> _PROBLEM_:
Reproduce the following records line for line, with every picture omitted from your answer.

> _SOURCE MATERIAL_:
--------------------------------

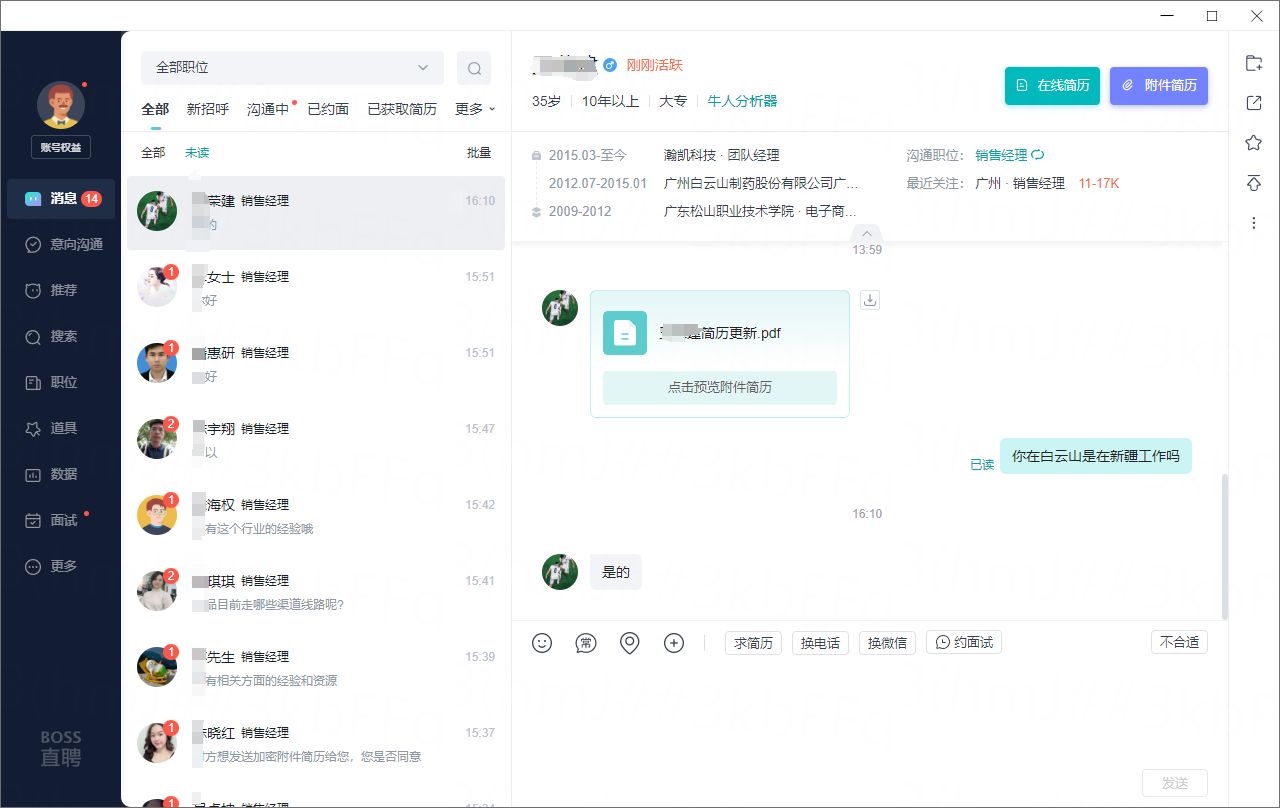Show only unread messages filter
The width and height of the screenshot is (1280, 808).
[197, 153]
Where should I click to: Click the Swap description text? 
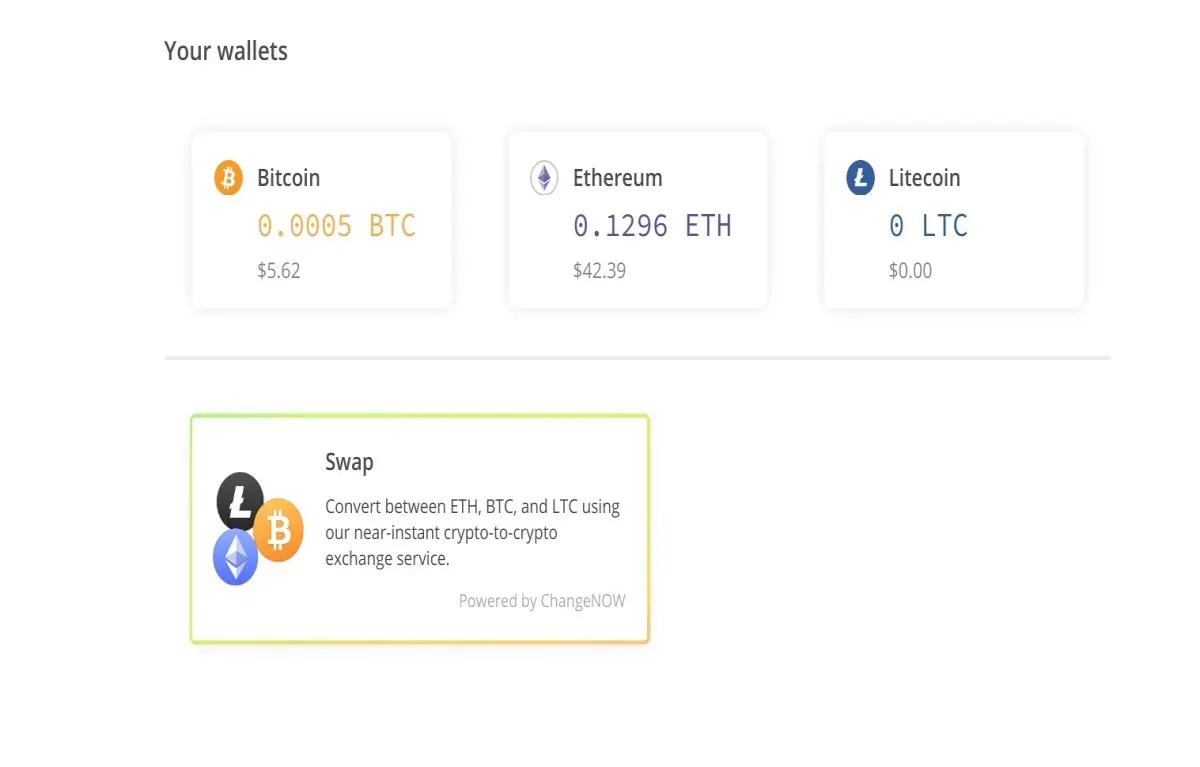pyautogui.click(x=473, y=533)
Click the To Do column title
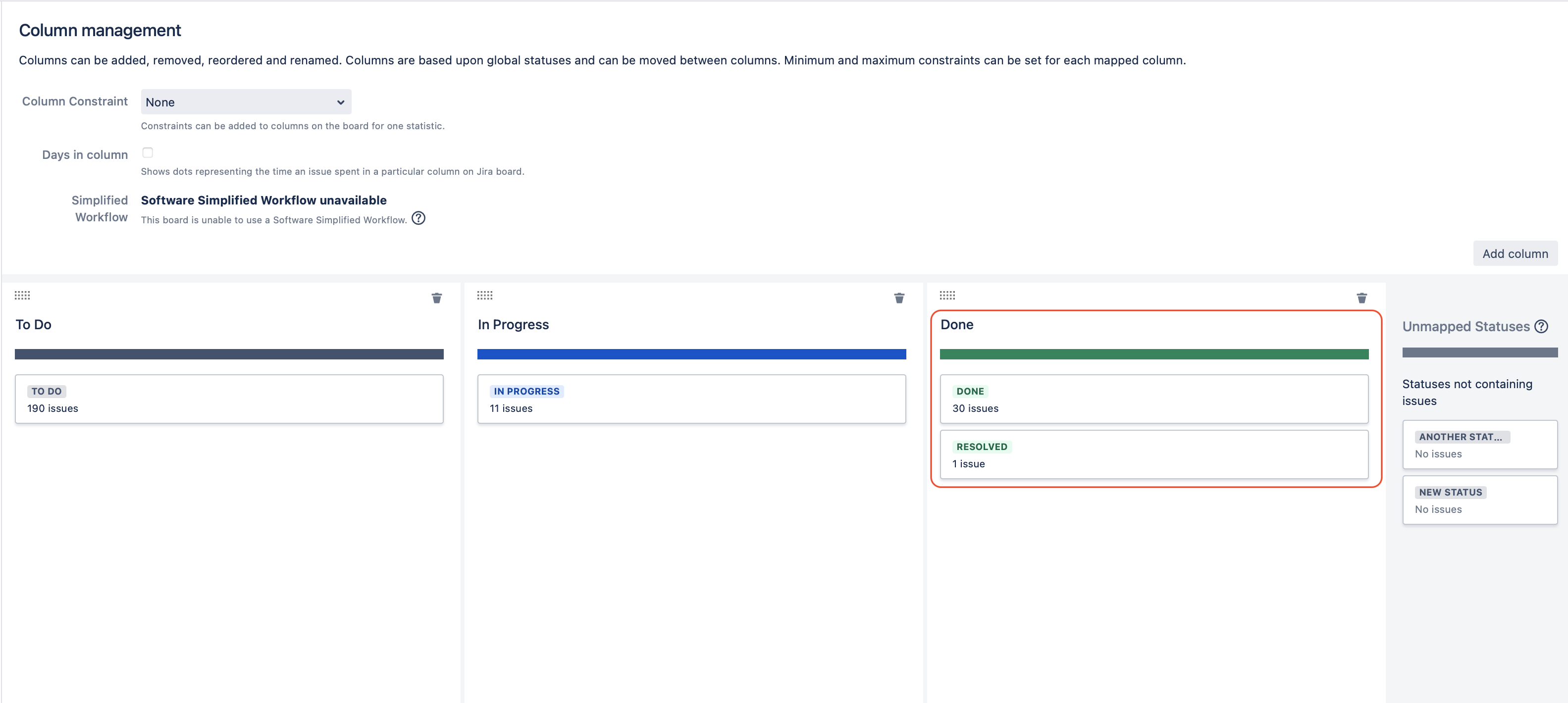 coord(34,325)
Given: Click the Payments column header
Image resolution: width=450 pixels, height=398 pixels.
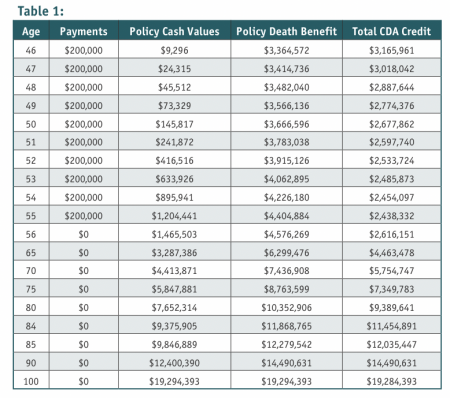Looking at the screenshot, I should pos(84,31).
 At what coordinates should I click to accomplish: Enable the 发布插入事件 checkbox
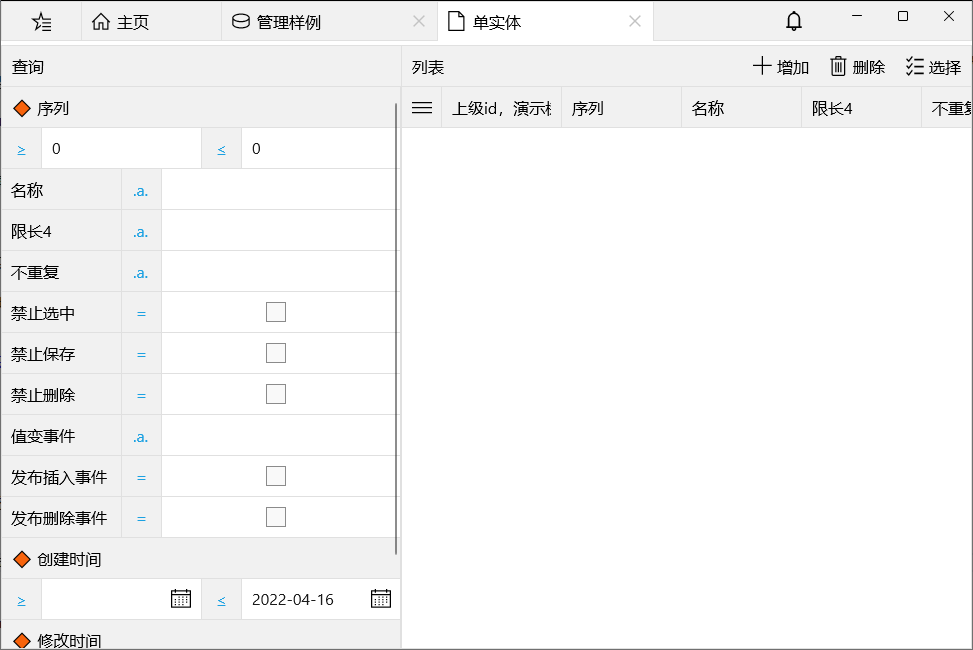pos(276,475)
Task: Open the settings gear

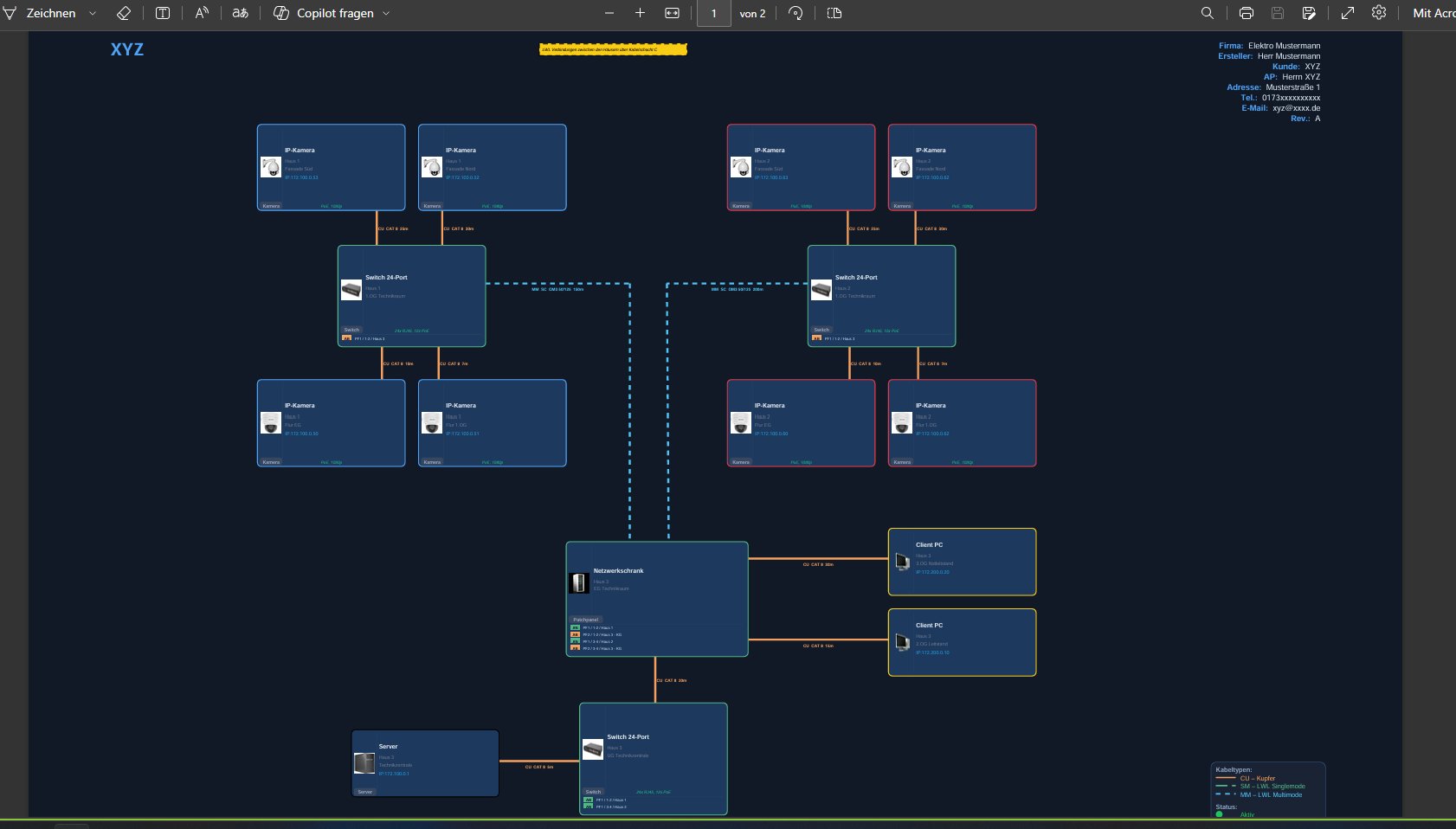Action: [x=1379, y=13]
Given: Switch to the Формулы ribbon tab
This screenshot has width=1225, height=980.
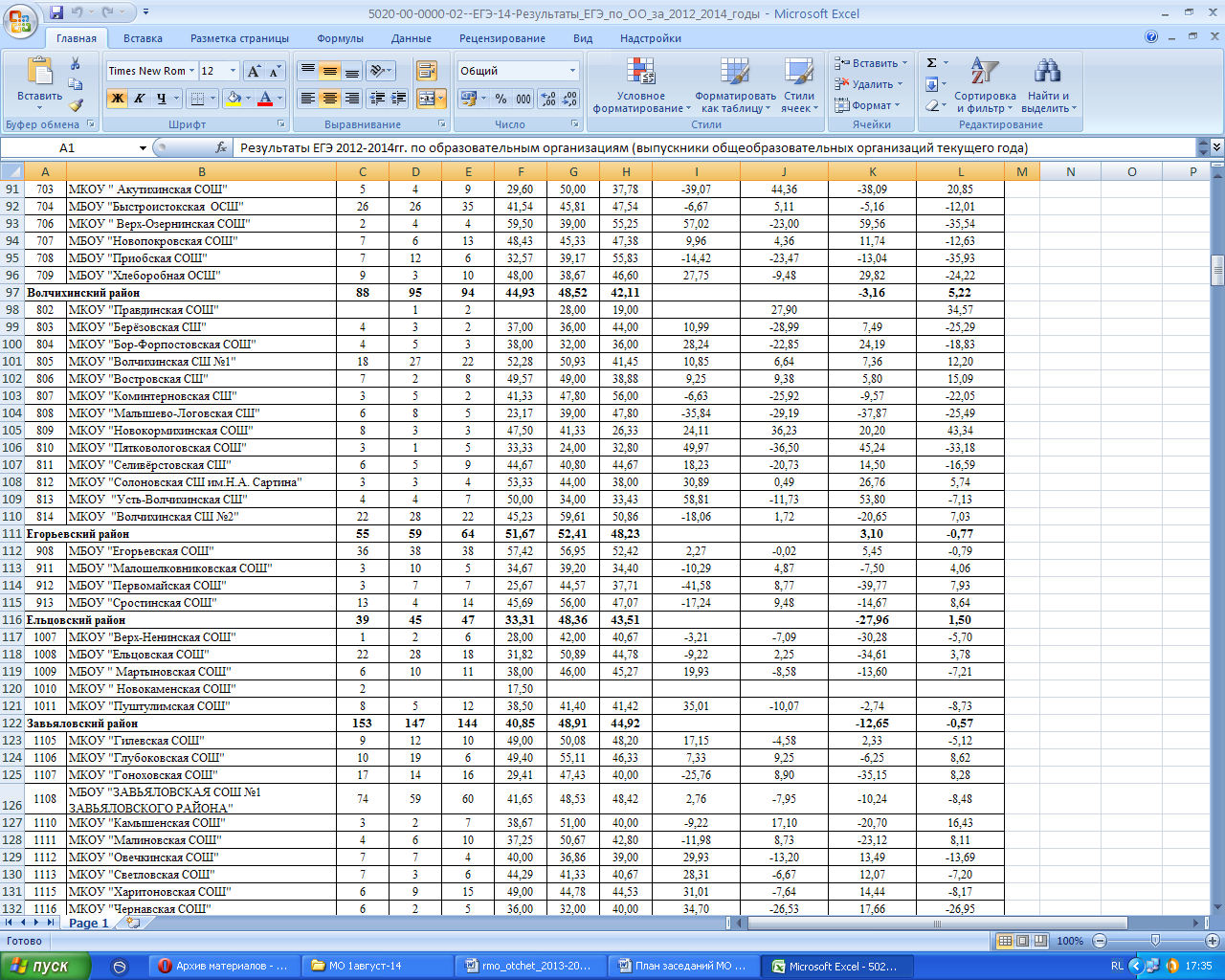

--------------------------------

> _REPLY TO THE EXERCISE_:
Show only unread messages filter
The width and height of the screenshot is (1280, 808).
[197, 153]
Where should I click to: Click the Swap description text? 
pyautogui.click(x=473, y=533)
Click the To Do column title
 coord(34,325)
Given: Click the Payments column header
Image resolution: width=450 pixels, height=398 pixels.
Looking at the screenshot, I should pos(84,31).
 At what coordinates should I click to accomplish: Enable the 发布插入事件 checkbox
pos(276,475)
Task: Open the settings gear

Action: [x=1379, y=13]
Given: Switch to the Формулы ribbon tab
This screenshot has width=1225, height=980.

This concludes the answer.